OBP Statement on Critical Examination of Racial Inequalities in Historical Education

Monday, September 21, 2020
FOR IMMEDIATE RELEASE
Contact: zachary@oregonblackpioneers.org

On September 17, President Trump announced that he would sign an executive order creating a plan for “patriotic education” through school curriculum created by a new “1776 Commission”. Access to the curriculum will be made available via grants administered by the National Endowment for the Humanities. The reference to 1776 was a targeted response to New York Time’s Pulitzer Prize winning 1619 Project, created by Black historian and author Nicole Hannah Jones, which examines the historical development of the United States through the lens of slavery and its continued impacts on our social, economic, and political landscape. This act comes on the heels of a federal directorate to halt any internal training programs related to diversity, racial equity, or “critical race theory”.

With these executive actions, the President has made it clear that his administration considers critical examination of the country’s historical and contemporary racial inequalities is unpatriotic or detrimental to American students. Oregon Black Pioneers believes the opposite is true. Ignoring the realities of our historical missteps and substituting them in our schools with unquestioned patriotism is a dangerous step towards fascism.
■ ■ ■ ■ ■
• Exercise requirements
#1 Quote the OBP statement from "With these executive" to "step towards fascism.", inclusive.
#2 Answer these from the OBP statement:
(a) On what date did President Trump announce the executive order?
(b) Which body will administer the grants that give access to the curriculum?
(c) What does Oregon Black Pioneers call substituting unquestioned patriotism for the realities of historical missteps in schools?
The lines that come next are drawn from a separate source.

• Dataset extract
■ ■ ■ ■ ■
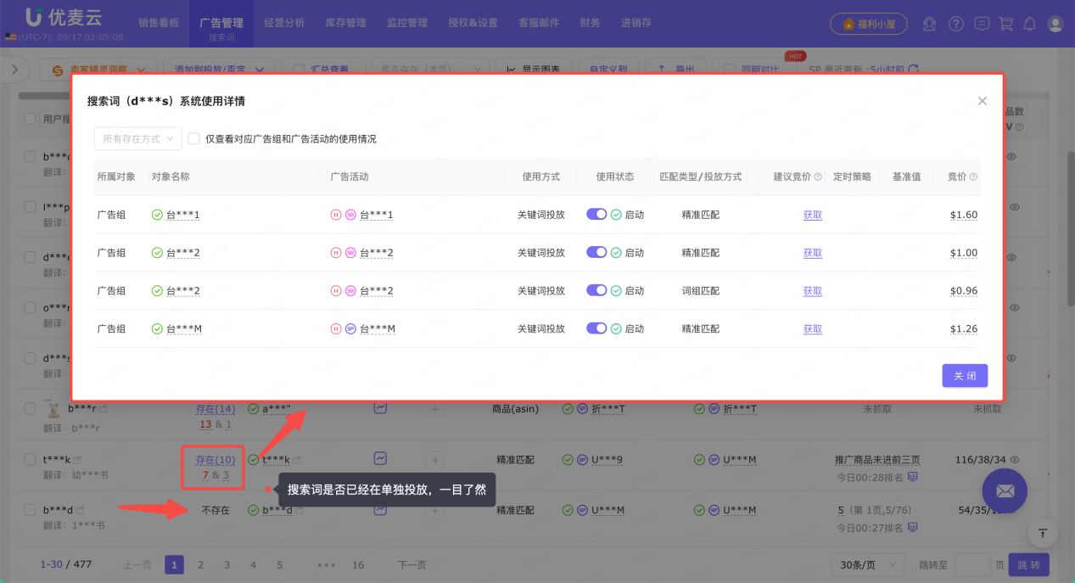Turn off the usage status toggle for 台***M
The height and width of the screenshot is (583, 1075).
pyautogui.click(x=596, y=328)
■ ■ ■ ■ ■
• Solved tasks
#1
With these executive actions, the President has made it clear that his administration considers critical examination of the country’s historical and contemporary racial inequalities is unpatriotic or detrimental to American students. Oregon Black Pioneers believes the opposite is true. Ignoring the realities of our historical missteps and substituting them in our schools with unquestioned patriotism is a dangerous step towards fascism.

#2
(a) September 17
(b) The National Endowment for the Humanities
(c) A dangerous step towards fascism